In the end of the 8 bit generation, musics started using audio samples. Before that music often used generated sounds, like sinus or triangle waves. These songs are also called « chip tunes ». When 16 bits computers arrived, they had enough memory for audio samples to be used. The system of « Tracker » from 8 bits computers was reused and software like « SoundTracker » were created. Not sure it was the first one on Amiga, but it was the first I discovered. Over time, the principle also stayed the same.
Amiga have 4 audio channels (2 left, 2 right).
Here is a video taken from internet, showing how SoundTracker run.

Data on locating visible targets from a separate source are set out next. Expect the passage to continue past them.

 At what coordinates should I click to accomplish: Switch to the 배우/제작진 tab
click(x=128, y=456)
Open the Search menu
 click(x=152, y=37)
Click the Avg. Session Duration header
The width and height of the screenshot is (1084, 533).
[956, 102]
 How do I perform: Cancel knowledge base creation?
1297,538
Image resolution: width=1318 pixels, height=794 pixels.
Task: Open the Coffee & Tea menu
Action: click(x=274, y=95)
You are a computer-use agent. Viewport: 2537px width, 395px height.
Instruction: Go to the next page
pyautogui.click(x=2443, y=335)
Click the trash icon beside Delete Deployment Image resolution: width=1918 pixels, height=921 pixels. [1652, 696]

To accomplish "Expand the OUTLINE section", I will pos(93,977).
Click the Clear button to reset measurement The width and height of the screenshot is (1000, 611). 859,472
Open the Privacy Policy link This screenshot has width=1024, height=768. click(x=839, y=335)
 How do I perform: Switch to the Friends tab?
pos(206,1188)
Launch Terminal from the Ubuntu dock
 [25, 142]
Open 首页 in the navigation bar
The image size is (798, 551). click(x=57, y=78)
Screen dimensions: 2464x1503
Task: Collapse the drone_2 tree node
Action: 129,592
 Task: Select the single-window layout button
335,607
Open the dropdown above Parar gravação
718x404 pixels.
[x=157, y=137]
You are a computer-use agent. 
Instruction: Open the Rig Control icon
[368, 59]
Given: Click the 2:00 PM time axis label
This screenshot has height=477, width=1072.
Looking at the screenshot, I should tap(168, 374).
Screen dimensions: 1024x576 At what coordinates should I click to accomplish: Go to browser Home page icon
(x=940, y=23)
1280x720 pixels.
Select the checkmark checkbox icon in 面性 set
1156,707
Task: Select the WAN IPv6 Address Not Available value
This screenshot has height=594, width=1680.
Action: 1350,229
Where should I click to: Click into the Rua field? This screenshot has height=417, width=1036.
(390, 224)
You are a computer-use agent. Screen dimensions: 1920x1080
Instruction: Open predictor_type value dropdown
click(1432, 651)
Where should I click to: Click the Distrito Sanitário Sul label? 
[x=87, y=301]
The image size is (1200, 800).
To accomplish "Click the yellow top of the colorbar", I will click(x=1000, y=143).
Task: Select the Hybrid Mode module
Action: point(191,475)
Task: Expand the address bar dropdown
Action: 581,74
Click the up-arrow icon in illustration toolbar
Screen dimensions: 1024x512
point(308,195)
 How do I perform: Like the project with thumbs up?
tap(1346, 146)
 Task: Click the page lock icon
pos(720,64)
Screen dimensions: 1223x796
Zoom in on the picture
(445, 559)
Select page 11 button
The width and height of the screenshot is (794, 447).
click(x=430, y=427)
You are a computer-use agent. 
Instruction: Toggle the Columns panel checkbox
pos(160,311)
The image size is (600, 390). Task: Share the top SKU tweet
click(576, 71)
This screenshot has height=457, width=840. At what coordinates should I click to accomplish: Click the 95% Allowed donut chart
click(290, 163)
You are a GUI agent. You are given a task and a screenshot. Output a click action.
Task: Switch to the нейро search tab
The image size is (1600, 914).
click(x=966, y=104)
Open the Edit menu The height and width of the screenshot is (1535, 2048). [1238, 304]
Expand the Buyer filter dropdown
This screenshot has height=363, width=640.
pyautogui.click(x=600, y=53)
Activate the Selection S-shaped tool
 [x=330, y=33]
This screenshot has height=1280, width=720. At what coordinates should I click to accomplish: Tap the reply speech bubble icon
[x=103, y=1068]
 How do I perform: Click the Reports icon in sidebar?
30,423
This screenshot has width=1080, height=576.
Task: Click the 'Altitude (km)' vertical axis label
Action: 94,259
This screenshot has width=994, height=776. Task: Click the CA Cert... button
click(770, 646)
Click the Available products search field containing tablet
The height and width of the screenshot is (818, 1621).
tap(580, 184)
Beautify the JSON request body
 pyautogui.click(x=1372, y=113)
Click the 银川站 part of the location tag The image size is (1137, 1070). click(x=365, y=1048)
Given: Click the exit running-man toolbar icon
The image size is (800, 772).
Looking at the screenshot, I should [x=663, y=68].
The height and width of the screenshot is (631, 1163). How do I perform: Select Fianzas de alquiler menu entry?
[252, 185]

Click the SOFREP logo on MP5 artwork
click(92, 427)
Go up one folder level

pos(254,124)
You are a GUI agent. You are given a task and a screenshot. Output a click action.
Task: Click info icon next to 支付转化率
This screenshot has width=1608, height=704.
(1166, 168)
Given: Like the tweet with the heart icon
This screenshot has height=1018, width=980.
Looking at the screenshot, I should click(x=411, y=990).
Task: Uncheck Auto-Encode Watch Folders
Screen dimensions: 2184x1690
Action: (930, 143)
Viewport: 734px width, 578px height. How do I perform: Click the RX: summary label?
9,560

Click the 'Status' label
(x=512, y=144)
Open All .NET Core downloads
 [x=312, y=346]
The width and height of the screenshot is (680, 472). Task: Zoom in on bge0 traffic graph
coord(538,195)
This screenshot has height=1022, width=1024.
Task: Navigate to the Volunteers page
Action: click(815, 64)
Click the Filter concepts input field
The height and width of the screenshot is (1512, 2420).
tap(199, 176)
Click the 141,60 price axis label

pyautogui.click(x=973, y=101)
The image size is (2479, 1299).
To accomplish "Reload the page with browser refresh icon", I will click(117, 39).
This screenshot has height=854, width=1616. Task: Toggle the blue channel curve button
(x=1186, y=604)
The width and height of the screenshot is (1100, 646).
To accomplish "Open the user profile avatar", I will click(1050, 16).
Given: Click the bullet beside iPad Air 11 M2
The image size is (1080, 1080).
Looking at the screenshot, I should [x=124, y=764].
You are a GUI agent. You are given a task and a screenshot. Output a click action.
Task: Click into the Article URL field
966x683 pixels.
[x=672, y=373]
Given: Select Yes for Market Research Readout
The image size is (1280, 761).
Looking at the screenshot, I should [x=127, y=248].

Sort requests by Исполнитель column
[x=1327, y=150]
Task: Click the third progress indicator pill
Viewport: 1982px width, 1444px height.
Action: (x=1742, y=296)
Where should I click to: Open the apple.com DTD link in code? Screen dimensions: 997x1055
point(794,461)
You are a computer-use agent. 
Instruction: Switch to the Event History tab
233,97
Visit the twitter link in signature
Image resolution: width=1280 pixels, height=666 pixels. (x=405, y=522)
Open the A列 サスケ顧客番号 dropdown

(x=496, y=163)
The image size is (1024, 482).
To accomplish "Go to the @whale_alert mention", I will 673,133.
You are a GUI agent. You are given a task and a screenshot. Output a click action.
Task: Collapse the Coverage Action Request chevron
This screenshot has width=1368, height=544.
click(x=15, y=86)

In fact, it is a step sequencer. For each step, you can specify a note played by one sample, and/or effect to be applied. There was volume effect, vibratos, speed, and lot of others. Effect have been really used a bit later.
The first version of SoundTracker also came with sample disk. They where called « ST-XX ». ST-00 was the first. The music you are earing on the video surely use samples from the ST-00 disk.
The big advantage of using trackers is that software also came with Assembly « replay » routine. To play a music from your game/intro/demo you only had to include the source code of the player and call it from your program. It was magic!
Waveforms trackers (chiptune music) also existed on Amiga. I was using « Futur composer ». It looks the same as a wave tracker, but use synthetic sounds.
Here is a video taken from net showing how futur composer runs:
You can listen to FC music on windows, using for example one software done by a friend of mine: ST-SOUND by Leonard/Oxygen. Web site here : http://leonard.oxg.free.fr/ You can also use winamp plugin « Oldsk00l MOD player ».
The big advantage of these musics is that they were very small (in bytes size).